On optimism

I have officially survived my first two weeks of my new 10-month service venture. Everyone on all the different teams in the organization seems terribly nice and I have not been nearly as shy around them as I was afraid I would be. Apparently hermit life hasn’t completely destroyed my ability to interact with others. Also, the more I learn about this organization, the more sure I am that I have made the right decision about what to do for the next 10 months. I’m even already starting to take on Responsibilities, despite the fact that the first week was orientation, so I’ve only had one week of training so far, and I also have zero experience in anything I’m doing.

As a newly minted client services coordinator, I have literally been dreaming every night about grants and insurance and loans. I expect to be completely mummified in red tape soon. Part of my job — apparently a fairly sizable part, too — will be telling people no. No, you don’t qualify. No, we can’t help you. This will suck for me but suck a whole lot worse for them. In a weird way, that’s motivating me. My frustration will be nothing compared to the people still rebuilding after a natural disaster that happened two and a half years ago. Even when I have to say no, I’m hoping I will also be able to say why. Maybe, if nothing else, I’ll be able to clear up some of the agonizing confusion.

Of course, that means I have a whole lot of learnin’ to do myself. Early in the week, I found myself falling back on grad school strategies: “Don’t just take notes on it if you still don’t know what it means,” I told myself several times. I kind of enjoy squinting at the computer screen with a skeptical eye, trying to determine if a) the text makes sense and b) I agree with it. I always did love school, but now the stakes are higher than just my own grades.

A couple of times, the topic of “rose-colored glasses” was raised — as in, make sure you’re not wearing them. I’m really not, but some people may l think that I am, because there is nothing that can stop me from being blazingly, doggedly, indefatigably optimistic about the work I’m about to do. Optimism is very often conflated with naivete, but to me, they couldn’t be more different. Rose-colored glasses are for the naive. Optimists are the people who look straight at the hard truths of a situation and say, “Yep, we can work with this.” Optimists do not deny pain. They also do not deny joy.

Writing off positivity and hope as some sort of illusion is just as unrealistic a worldview as pretending that negativity and hardship do not exist. I know because I have done both. As a child, I knew that there were some bad people and bad circumstances. I have always felt and thought deeply about the suffering of others, even before I’d lost my first baby teeth. (I was a kind of intense kid.) But I assumed that suffering was by and large a rarity. I assumed that all problems could and would be fixed by the adults of the world. I projected my parents’ goodness onto everyone, and therefore I thought that nothing could stay very bad for long. As a children’s lit person, I don’t mean to imply that all children are naive. But I was, and I’m glad I was, because it stemmed from being loved and protected and safe.

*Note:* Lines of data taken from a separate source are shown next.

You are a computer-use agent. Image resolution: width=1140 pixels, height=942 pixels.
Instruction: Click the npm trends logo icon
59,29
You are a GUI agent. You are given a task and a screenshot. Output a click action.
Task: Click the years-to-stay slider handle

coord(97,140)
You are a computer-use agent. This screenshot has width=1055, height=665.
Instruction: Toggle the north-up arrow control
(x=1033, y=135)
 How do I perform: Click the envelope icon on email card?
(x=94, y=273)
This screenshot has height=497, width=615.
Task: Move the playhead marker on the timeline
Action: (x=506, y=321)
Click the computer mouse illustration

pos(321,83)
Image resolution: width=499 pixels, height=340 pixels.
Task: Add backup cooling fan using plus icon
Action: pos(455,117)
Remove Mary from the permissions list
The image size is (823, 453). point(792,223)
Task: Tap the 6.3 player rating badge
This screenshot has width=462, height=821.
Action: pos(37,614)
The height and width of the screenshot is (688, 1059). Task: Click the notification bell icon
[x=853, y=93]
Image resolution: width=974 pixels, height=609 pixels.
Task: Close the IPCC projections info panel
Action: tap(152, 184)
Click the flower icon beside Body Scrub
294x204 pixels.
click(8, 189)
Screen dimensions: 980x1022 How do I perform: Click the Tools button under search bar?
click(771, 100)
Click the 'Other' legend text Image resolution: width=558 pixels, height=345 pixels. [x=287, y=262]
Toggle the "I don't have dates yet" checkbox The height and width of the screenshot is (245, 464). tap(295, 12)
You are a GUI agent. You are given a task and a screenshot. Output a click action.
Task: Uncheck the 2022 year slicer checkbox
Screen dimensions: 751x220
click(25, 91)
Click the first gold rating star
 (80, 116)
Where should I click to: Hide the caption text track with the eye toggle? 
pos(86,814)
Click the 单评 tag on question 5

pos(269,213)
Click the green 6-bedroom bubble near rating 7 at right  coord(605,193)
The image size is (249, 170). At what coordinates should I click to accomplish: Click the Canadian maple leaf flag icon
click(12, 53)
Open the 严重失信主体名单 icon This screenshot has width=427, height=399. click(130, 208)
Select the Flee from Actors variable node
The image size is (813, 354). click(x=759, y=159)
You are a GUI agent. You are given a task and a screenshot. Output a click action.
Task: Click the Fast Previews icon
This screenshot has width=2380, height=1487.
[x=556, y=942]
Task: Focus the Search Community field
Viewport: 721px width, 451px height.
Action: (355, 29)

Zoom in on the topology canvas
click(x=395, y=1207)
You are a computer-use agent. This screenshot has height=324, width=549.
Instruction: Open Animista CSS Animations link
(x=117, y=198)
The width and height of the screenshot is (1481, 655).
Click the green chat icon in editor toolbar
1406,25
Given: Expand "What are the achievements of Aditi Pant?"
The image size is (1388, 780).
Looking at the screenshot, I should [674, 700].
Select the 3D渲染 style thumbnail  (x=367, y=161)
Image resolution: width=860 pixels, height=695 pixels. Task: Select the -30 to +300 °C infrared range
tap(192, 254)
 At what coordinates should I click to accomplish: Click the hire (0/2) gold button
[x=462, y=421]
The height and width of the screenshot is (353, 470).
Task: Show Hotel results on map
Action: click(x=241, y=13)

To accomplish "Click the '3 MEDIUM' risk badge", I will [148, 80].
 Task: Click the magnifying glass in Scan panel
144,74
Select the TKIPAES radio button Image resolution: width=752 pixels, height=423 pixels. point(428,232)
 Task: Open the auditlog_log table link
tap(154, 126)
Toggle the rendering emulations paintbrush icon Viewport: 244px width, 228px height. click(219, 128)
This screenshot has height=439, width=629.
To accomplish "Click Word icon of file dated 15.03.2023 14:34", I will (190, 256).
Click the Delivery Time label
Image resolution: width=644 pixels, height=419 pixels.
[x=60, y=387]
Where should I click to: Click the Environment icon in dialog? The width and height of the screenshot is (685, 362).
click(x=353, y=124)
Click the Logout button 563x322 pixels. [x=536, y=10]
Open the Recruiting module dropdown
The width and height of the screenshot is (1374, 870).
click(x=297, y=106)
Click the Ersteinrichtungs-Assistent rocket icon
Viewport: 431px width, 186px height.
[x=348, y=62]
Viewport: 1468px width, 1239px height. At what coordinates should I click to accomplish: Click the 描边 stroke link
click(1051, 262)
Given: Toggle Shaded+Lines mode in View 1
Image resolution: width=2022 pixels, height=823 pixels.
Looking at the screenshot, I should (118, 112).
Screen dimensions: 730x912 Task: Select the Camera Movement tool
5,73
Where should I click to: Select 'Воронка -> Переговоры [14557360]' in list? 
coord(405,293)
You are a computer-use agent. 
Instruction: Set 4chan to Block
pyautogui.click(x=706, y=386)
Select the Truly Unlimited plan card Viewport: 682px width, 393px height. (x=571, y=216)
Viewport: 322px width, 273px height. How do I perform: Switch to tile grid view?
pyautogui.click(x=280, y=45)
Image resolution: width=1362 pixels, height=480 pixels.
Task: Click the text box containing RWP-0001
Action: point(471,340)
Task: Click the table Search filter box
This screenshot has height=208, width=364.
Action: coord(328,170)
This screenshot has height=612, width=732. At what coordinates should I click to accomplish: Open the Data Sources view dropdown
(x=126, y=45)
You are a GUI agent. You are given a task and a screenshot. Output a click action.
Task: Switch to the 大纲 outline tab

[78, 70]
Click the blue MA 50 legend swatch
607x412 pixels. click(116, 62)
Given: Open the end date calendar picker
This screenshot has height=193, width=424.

It wasn’t until I was much older that I swung the other way completely, and that was by brain chemistry, not choice. By the time this happened, I was nearing the end of college. Obviously at this point, I wasn’t as naive as I had been at age six, but I still had great faith in humanity — a faith that vanished seemingly overnight. Suddenly I thought that no disaster could be prevented, and every person on Earth was simply rushing towards a series of unavoidable catastrophes that would eventually claim them. Simply put, I found myself believing in the doctrine of “nasty, brutish, and short.” I’d pass a stroller and pity the baby for having been born. I’d sit next to a stranger on the bus and envy them their ignorance of the hellscape I was convinced was about to unfold.

You’ll often hear people say that if you expect the worst, you will be pleasantly surprised by a better outcome, but I found nothing pleasant about pessimism at all. I didn’t even feel like I was myself anymore — and, as a pessimist, I did not believe I could get myself back.

And then I proved myself wrong.

My optimism these days is not about platitudes or blind faith. My optimism is fierce and furious. I didn’t solve the problem of my own despair just to leave other people in theirs. So I will believe the best can happen because I am going to make it happen. And when I personally can’t be the one to make it happen, I will put my trust in the other optimists of the worlds, the ones who stave off helplessness and hopelessness by working as hard as they goddamn can because that’s the only way they know how to live. These are the people who, like me, would much rather be disappointed by a bad outcome than never even trying to make something good happen.

I know these people are out there. I just joined a whole organization of them. I don’t need rose-colored glasses to see that.